A excepción de la que desalojó hace dos años a Mariano Rajoy de la Moncloa, ninguna de las otras mociones de censura cumplió su objetivo. Que tampoco lo pretendían. De lo que se trata es de desgastar a los gobiernos y manifestar la debilidad del liderazgo. Eso fue siempre así, pero la que hoy debate el Parlamento tiene otra finalidad. La de erosionar a la oposición; al PP y a su líder Pablo Casado.

Nunca como ahora, la iniciativa de la ultraderecha española favoreció tanto al Gobierno de turno. A una parte del mismo le sirve para desviar la atención de la emergencia sanitaria, la crisis económica, del bloqueo institucional y de la incapacidad de Pedro Sánchez y los suyos para resolverlos. Llevamos semanas hablando de la moción y no del descontento social por la realidad de un país que se va por la alcantarilla. Todo lo más, escucharán lo que no quieren escuchar. Y a la otra, a Unidas Podemos, le ayuda a visibilizar los peligros del facherío y también a ocultar las dificultades internas que lo atenazan.

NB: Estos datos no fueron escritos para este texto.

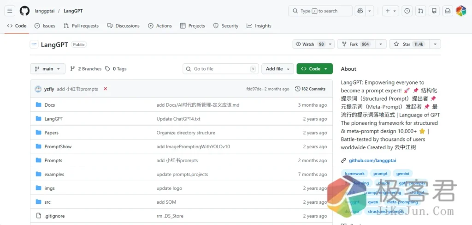
Task: Open the issues icon in top header
Action: [407, 11]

Es pues evidente que el que más va a perder con esta iniciativa es el PP y Casado por mucho que diga que «este tema no me importa nada». Le preocupa tanto que lleva días dedicado a tratar de poner de acuerdo a los mandarines de su partido. «Casado no ha sabido liderar la oposición», dijo un responsable ultra y de ahí que Abascal se haya erigido en las últimas semanas en la cara visible de la oposición. En un momento en que en Europa la tendencia de las extremas derechas está a la baja, las encuestas vaticinan un salto de los diputados ultras españoles de los 52 actuales a 70. A costa del PP. Y de ahí que lo que pretendan sea, además de convulsionar la vida política, polarizar al electorado de derechas y arañar votantes a los populares.

Dentro de muy poco nadie recordará la moción de censura del facherío. Porque ni Sánchez va a abandonar la Moncloa, ni la extrema derecha llegará al Gobierno. La única duda es saber en qué medida Casado y su partido acusarán una iniciativa que solo tiene como fin la disputa del voto de derechas. Saben bien sus promotores lo que persiguen. La incógnita es saber si lo sabe Pablo Casado. Y, sobre todo, si permitirá que logren el objetivo.